Für «Mazeppa» konnte das TOBS ein hochkarätiges, mit einer Ausnahme aus Muttersprachlern bestehendes Ensemble engagieren. Aleksei Isaev gibt den Mazeppa mit kräftigem, farbenreichem Bariton. Askar Abdrazakov singt den Kotschubej mit prächtigem Bass, Jordanka Milkova gibt seine Gattin Ljubov. Eugenia Dushina als ihrer Tochter Maria gebührt die Krone des Abends. Mit grosser Bühnenpräsenz und flexiblem Sopran, der sowohl dramatisch auftrumpfen wie lyrisch schmachten kann, deckt sie alle Facetten der Figur ab. Igor Morozov gelingt es trotz höchst versiertem Einsatz seines wohlklingenden Tenors nicht, Maria für sich zu gewinnen. Javid Samadov als Orlik, Konstantin Nazlamov als Iskra und Xuenan Liu ergänzen das Ensemble.

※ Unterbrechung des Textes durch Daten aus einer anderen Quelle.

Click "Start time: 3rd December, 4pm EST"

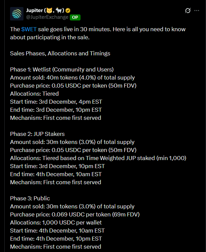(x=56, y=102)
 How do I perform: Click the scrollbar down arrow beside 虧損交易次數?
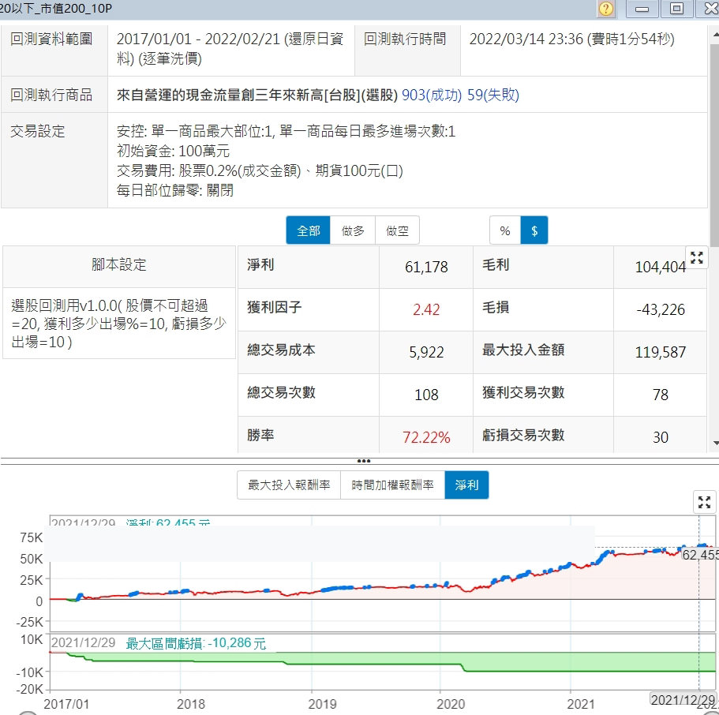tap(713, 444)
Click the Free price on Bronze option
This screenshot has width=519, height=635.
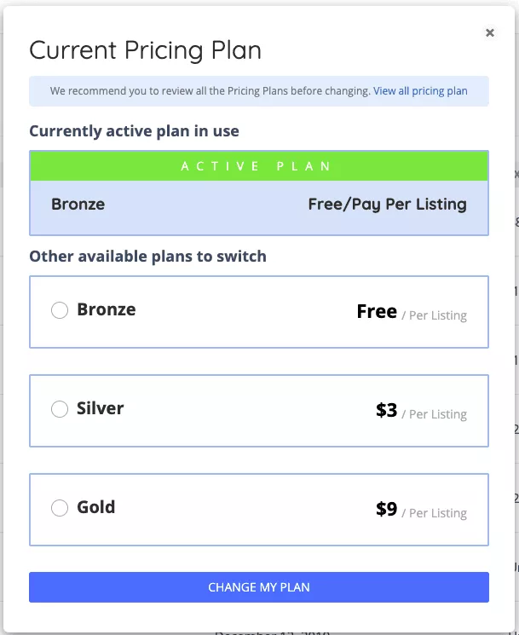click(377, 312)
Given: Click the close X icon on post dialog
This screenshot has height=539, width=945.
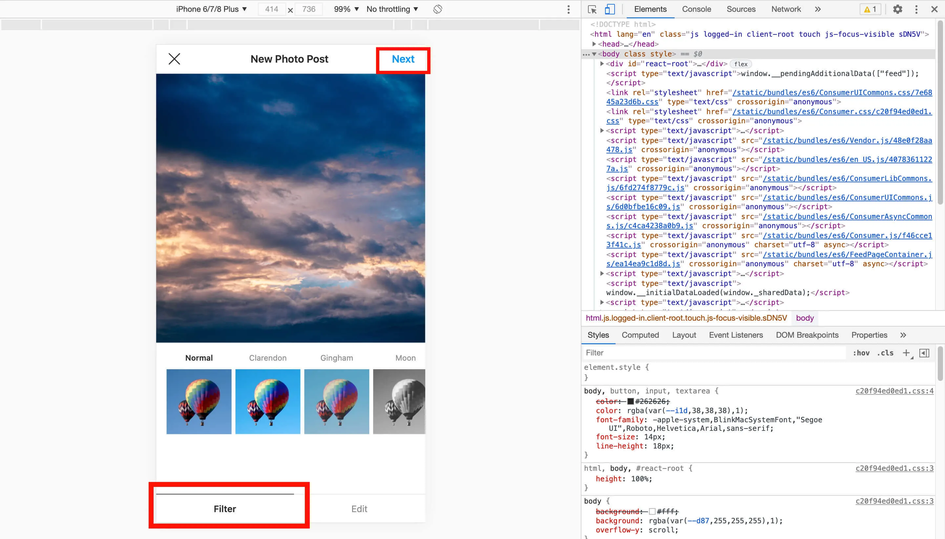Looking at the screenshot, I should pos(174,59).
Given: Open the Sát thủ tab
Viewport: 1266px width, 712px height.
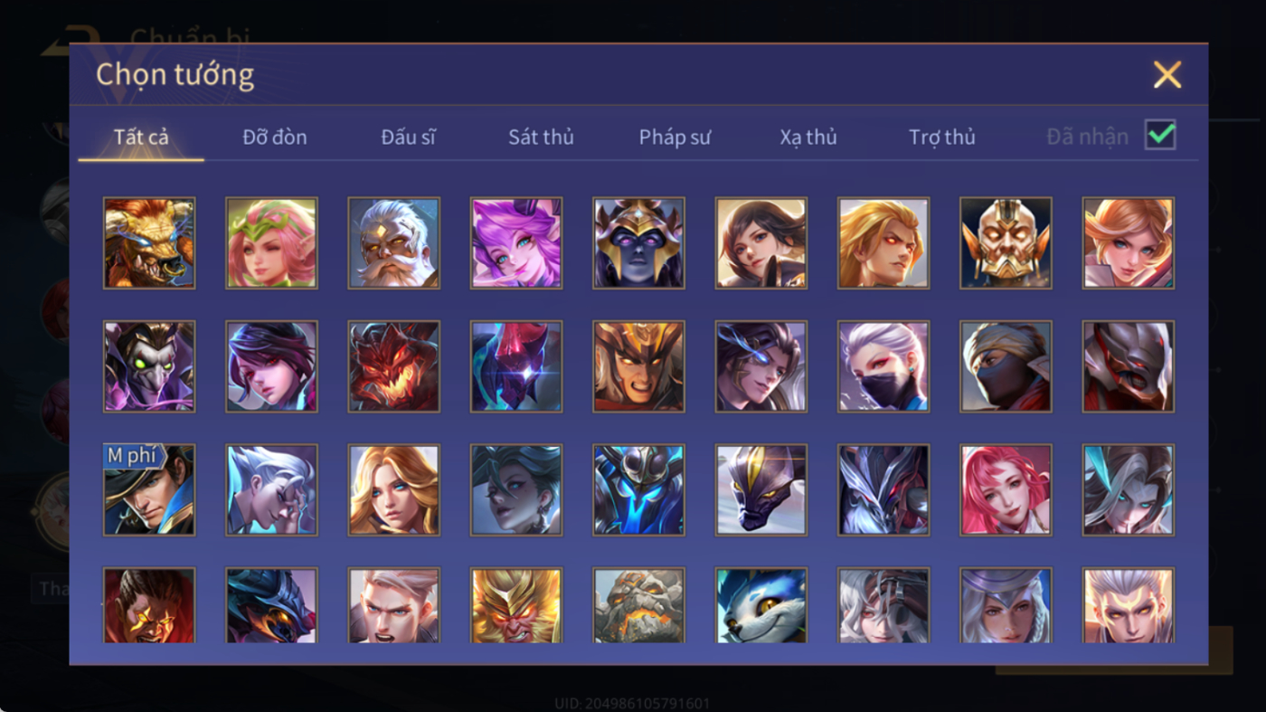Looking at the screenshot, I should click(x=541, y=137).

Das Sinfonieorchester Biel Solothurn unter der musikalischen Leitung von Yannis Pouspourikas bringt Tschaikowskys grosse Partitur ganz wunderbar zum Klingen. Mit grosser Spielfreude bietet das SOBS Tschaikowski vom Allerfeinsten. Dementsprechend ist in dem intimen Bieler Haus grosse Oper besonders intensiv zu erleben.

Ein Abend, den man so schnell nicht vergessen wird.

Aufführungsdaten Biel:

Di., 01.03.2022, 19:30; So., 06.03.2022, 17:00; Fr., 11.03.2022, 19:30; So., 13.03.2022, 19:00;
Di., 22.03.2022, 19:30; Mi., 30.03.2022, 19:30; Fr., 01.04.2022, 19:30; Do., 05.05.2022, 19:30;
So., 29.05.2022, 17:00.

Aufführungsdaten Solothurn:

Mi., 16.03.2022, 19:30; Mi., 20.04.2022, 19:30; Fr., 22.04.2022, 19:30; Do., 19.05.2022, 19:30;
Sa., 21.05.2022, 19:00.

Auswärtige Vorstellungen:

Sa., 19.03.2022, 19:30, Kurtheater Baden;

Do., 24.03.2022, 19:30, Casino Theater Burgdorf.